BOEM Initiates Planning for California Offshore Renewable Energy Task Force


The Bureau of Ocean Energy Management (BOEM) announced that it will initiate planning with the State of California to establish an intergovernmental renewable energy task force to examine opportunities for offshore renewable energy development off the coast of the Golden State.

California Governor Jerry Brown requested formation of the task force in a letter to Interior Secretary Sally Jewell. The announcement was made during a BOEM-sponsored offshore wind roundtable that brought together representatives from foreign governments, state policymakers, experts in offshore wind, and members of the industry to share information on offshore wind development.

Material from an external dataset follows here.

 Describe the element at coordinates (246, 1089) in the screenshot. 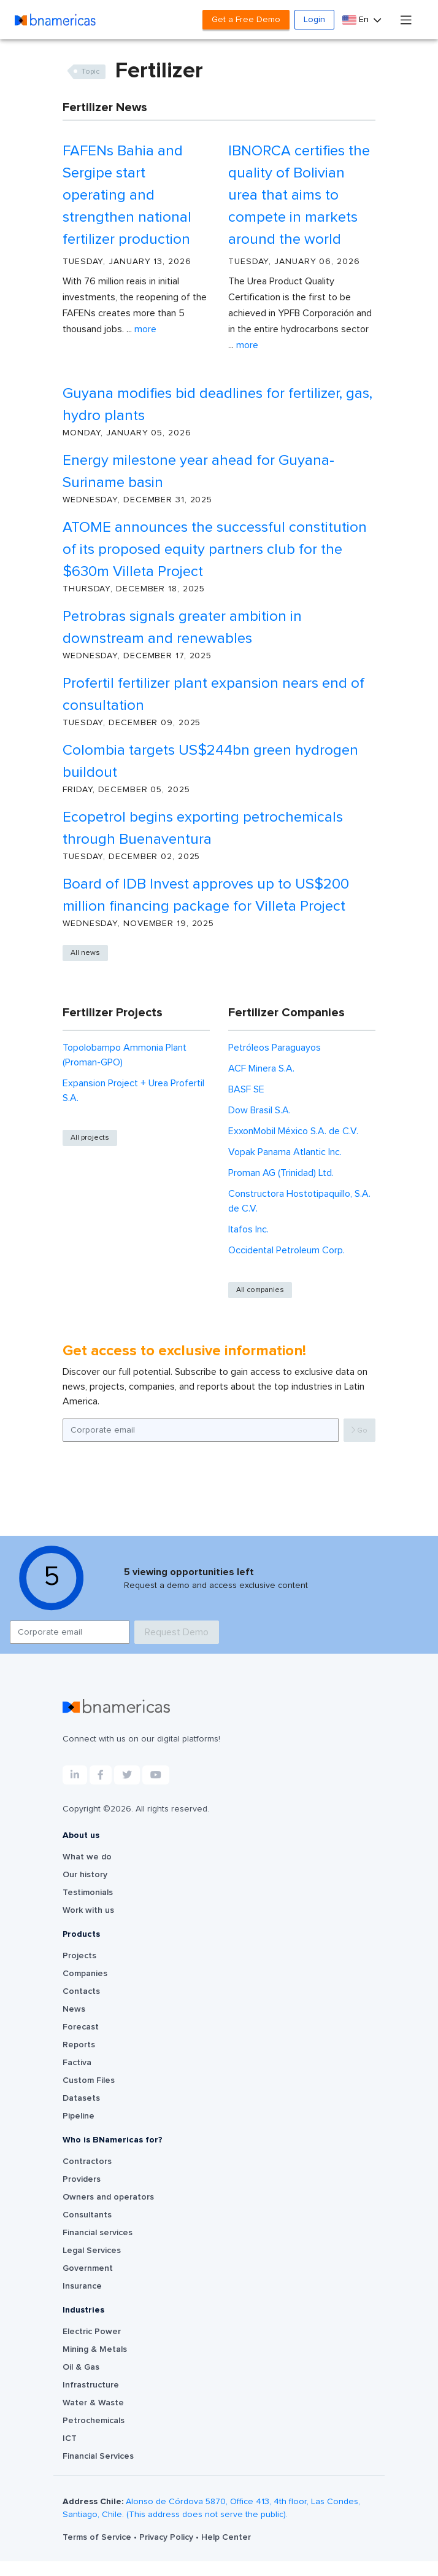

I see `BASF SE` at that location.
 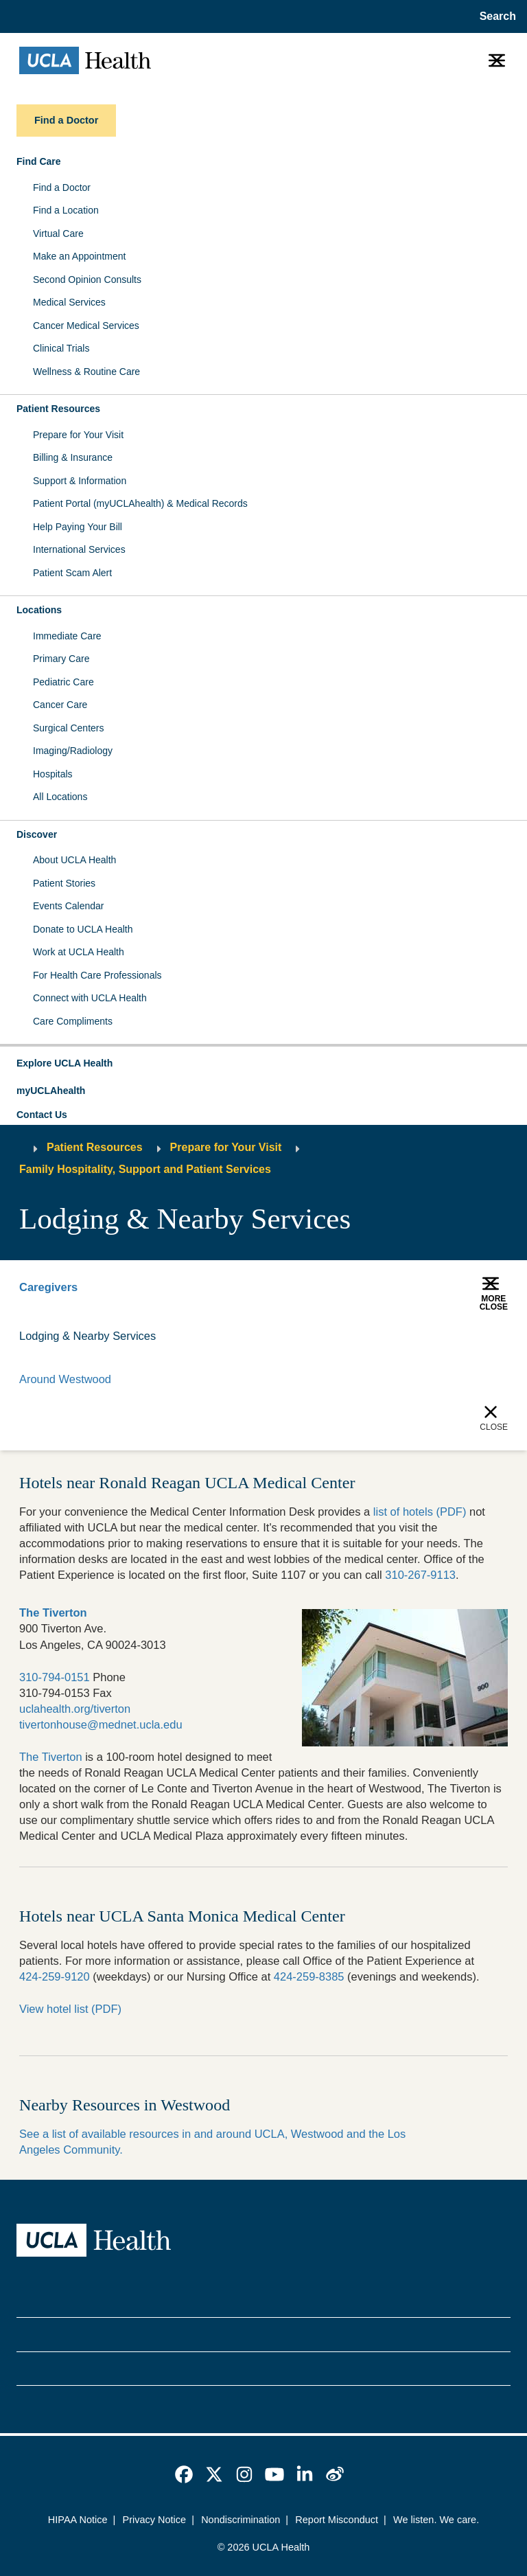 I want to click on International Services, so click(x=79, y=549).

The roundtable was convened in advance of the 7th Clean Energy Ministerial meeting held in San Francisco, California.

“In response to Governor Brown’s request, Interior Secretary Jewell has directed the BOEM to work with the State of California to establish a task force to coordinate and consult on potential renewable energy activities on the OCS offshore California,” said Janice Schneider, interior assistant secretary for land and minerals management.

The task force, a non-decisional entity, will facilitate coordination and communication in a partnership between BOEM and state, local, and tribal governments and federal agencies concerning potential renewable energy leasing for research activities and commercial development on federal submerged lands on the outer continental shelf (OCS) offshore of California.

“While offshore renewable energy resources have not yet played a significant role in California’s energy system, they present important potential future opportunities,” Governor Brown said in his letter to Secretary Jewell. “There are significant offshore resources along most of California’s coast that complement the profile of onshore solar resources and new developments in offshore wind technology — such as larger facilities that are not visible from land and present little to no adverse avian impacts — that will likely make projects more viable.”

According to BOEM Director Abigail Ross Hopper, working closely with stakeholders will allow the BOEM to identify and address issues relating to future offshore renewable energy leasing and development in a way that supports California’s clean energy goals.

In April 2009, the Obama Administration announced the final framework for renewable energy development on the OCS. This framework establishes the process the BOEM uses for granting leases, easements and rights-of-way for offshore renewable energy development activities, such as the siting and construction of facilities on the OCS. The framework also allows for BOEM to use task forces in carrying out its responsibilities for authorizing OCS renewable energy activities.

The BOEM has established intergovernmental renewable energy task forces for 13 other coastal states, which will provide critical information for the decision-making process, including how to resolve potential conflicts between development and environmental concerns and other uses. The offshore wind roundtable also offered participants an unique opportunity for multilateral engagement and sharing experiences in marine-based wind research and development.

According to the National Renewable Energy Laboratory (NREL), areas of the west coast of the United States (including Hawaii) hold great renewable energy potential. In particular, these areas have the potential to generate over 1.5 TW of offshore wind energy. This potential presents a compelling market opportunity that would assist states in meeting many of their ambitious and critically important renewable energy goals.